Now, if the hospitals get overrun (which is what we’re talking about), then they’re NOT going to have the patient in ICU awaiting transport, because there’s no room in ICU. The patient is going to be parked in a hallway somewhere receiving as adequate a care as can be provided by whichever non-specialist staff are available, which is not a good situation.

Would that volunteer pilot’s group have been prepared to transport 28 patients that day? (I’ve asked this question already and you did not answer.) If not, then who else is available to step and move that many. The New York example used resources from 5 states to move 28 patients 135 miles. Consider a situation where 28 patients need to be moved from Houston, and 28 more from Galveston, and 28 more from Corpus Christi, and 28 more from San Antonio, and 28 more from the lower Valley, and 28 more from Dallas, all of whom need to go at least several hundred miles, maybe 500 or more.

The US Air Force’s 375th Aeromedical Evacuation Squadron has 122 members; they are one of four active duty air ambulance units in the USAF (two of which are deployed overseas, in Germany and in Japan, and so are unlikely to be available here). In 2018, the 375th moved 354 patients around the US (cite). If the SHTF in Florida and Texas and Mississippi and Arizona, somebody is going to need to move possibly 300+ patients every couple of days.

Moving one patient from one not-overtaxed hospital to another hospital with the leisure to plan it is not even remotely the same situation as moving dozens or hundreds of patients from overtaxed facilities in constrained conditions. To a discussion about oranges and grapefruit, you are presenting examples of turnips, with no apparent grasp that you are not talking about the same situation.

The nightmare scenario is fast approaching.

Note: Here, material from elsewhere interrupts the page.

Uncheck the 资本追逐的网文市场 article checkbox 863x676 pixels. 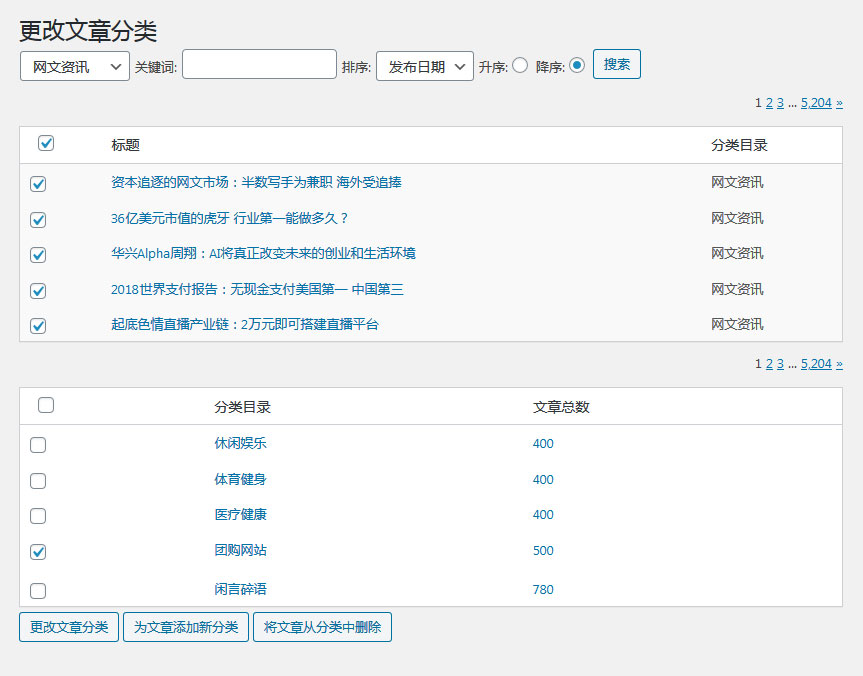tap(37, 184)
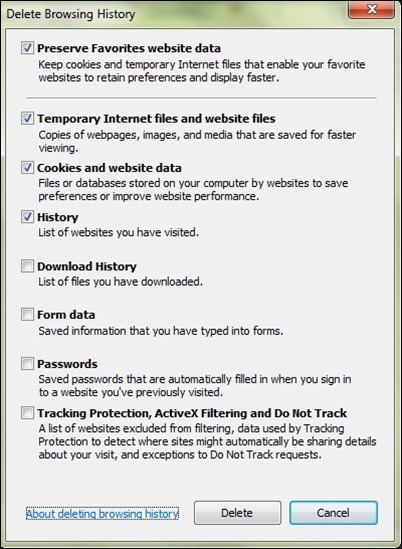Check the Form data checkbox
The image size is (402, 549).
pos(27,314)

This is from Starr County in Texas:

https://www.themonitor.com/2020/07/19/starr-county-form-ethics-committee-responsible-virus-resources/

Notice how nobody is talking about flying patients around the country. They’re talking about which patients to send home to die.

No, the plane wasn’t sitting on the runway ready for to go. And yet as fast as they could move the child to the airport it was in position from another airport. That’s the whole point of the example. It was a complete unknown and went together smoothly. “I need your Falcon 20 at this airport and this FBO in in hour or less and I want it fueled to land at the following airport. Contracts will be on your fax machine in 5 minutes”. Charter company calls the pilots out to the plane if they’re not snoozing in the pilot’s lounge. FBO has plane towed from hanger and topped off if necessary. Pilots pick up the weather and flight plans and walk to the plane. engine opposite passenger door side is spun and they wait for the patient to arrive with medical air crew. They start the second engine as they taxi out.

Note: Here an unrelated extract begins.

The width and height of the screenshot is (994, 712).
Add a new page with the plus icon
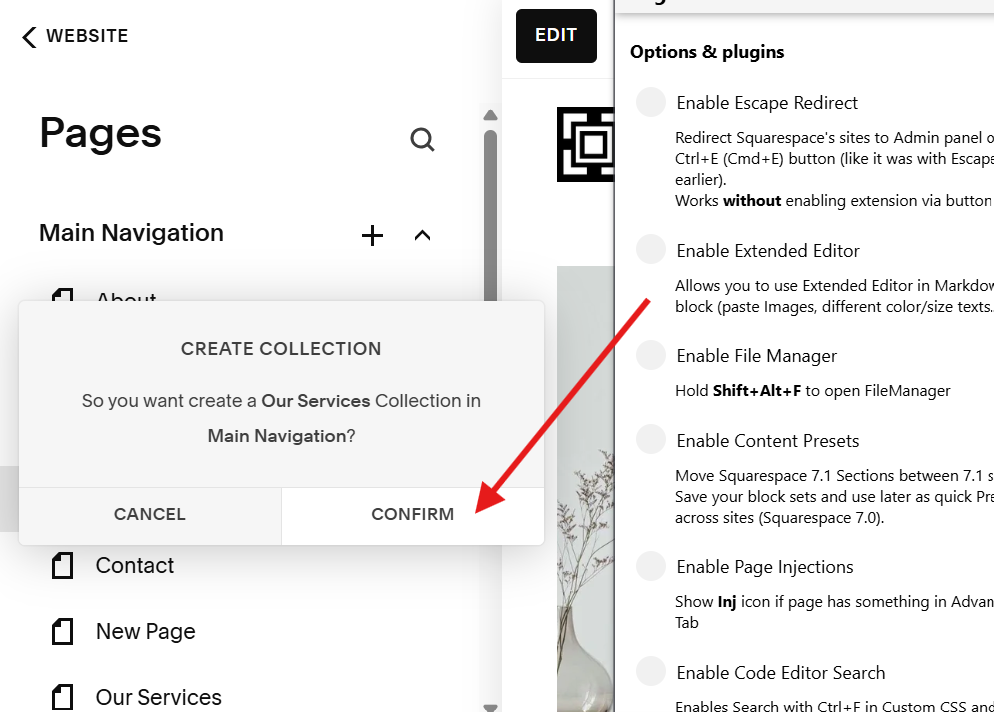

The small charter industry is based on hurry up and wait. and yes, based on the New York example they were able to handle 28 patients. If you read the article it was because of an oxygen issue at one of the hospitals.

"Sorry, no can do, it just went off in the other direction with a different patient. We can put you on the waiting list, you’d be number 497. Oh, and if one more of our pilots comes down with it we’re going to have to ground our next-to-last plane.’

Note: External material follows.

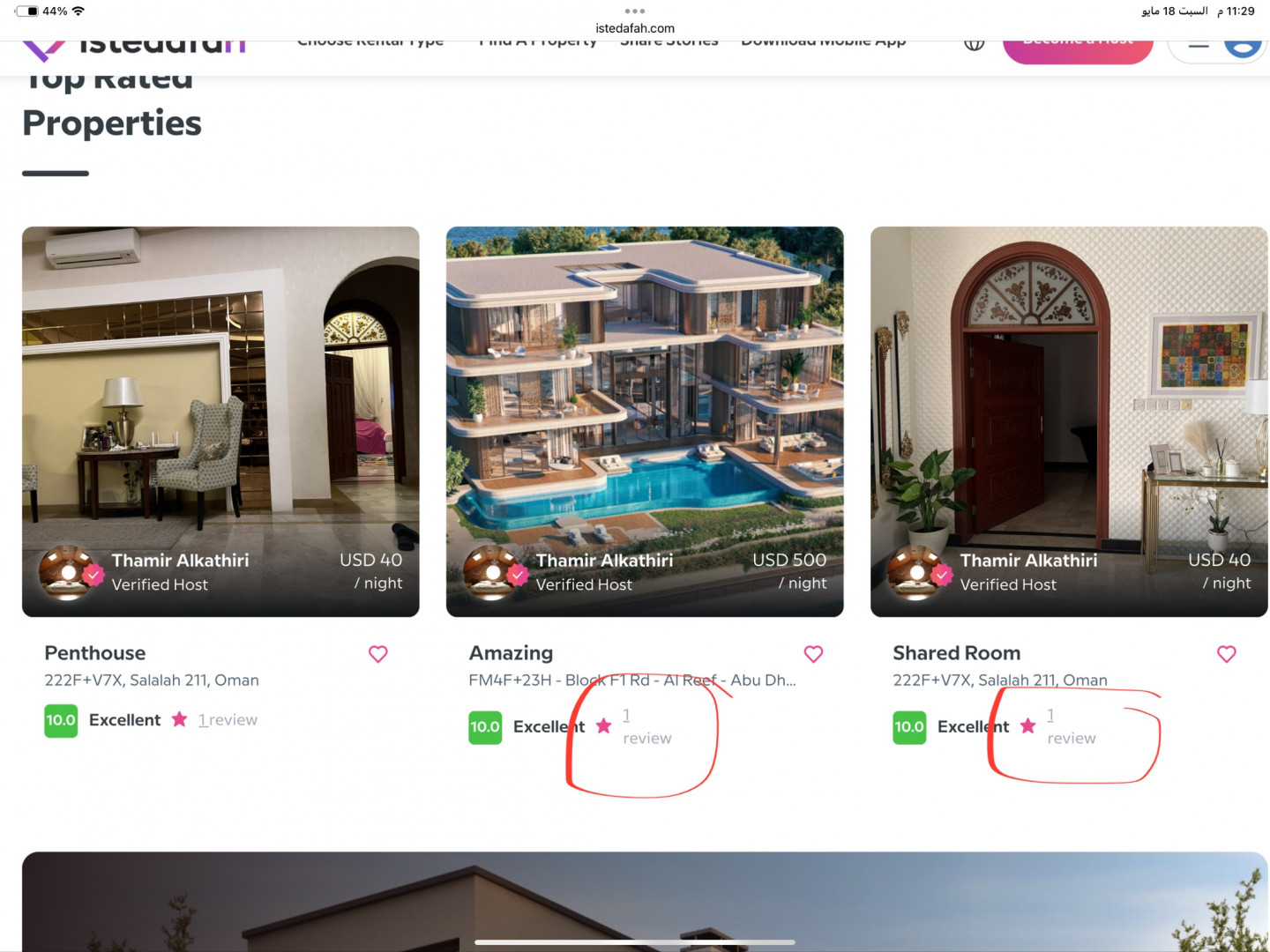Expand the Choose Rental Type menu
This screenshot has width=1270, height=952.
(x=370, y=42)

It took helicopters from five states and calling in a company based in Nebraska to handle those 28 patients.

If things go way south in Texas/Florida/Arizona, they’re not going to be handling 28 patients; they’re going to be handling hundreds of them, and they’re going to have to transport them much further than 135 miles. Scale matters; the system you keep describing isn’t built to scale up quickly. THAT is the point I’m trying to get across to you, and which you persist in ignoring.

We have enough ventilators that we’ve been donating them to Russia, Columbia, India, Pakistan, South Africa etc…

Clearly we have excess ventilators and can fly them anywhere in the world.

The article about Russia is from May; the article about India is from early June; the articles about Columbia and Pakistan are from 3 weeks ago. It may be that we had excess ventilators; it may also be that we no longer do.

It’s not just ventilators. It’s the skilled medical staff to operate the ventilators and care for the patients, and the ICU beds to put them in.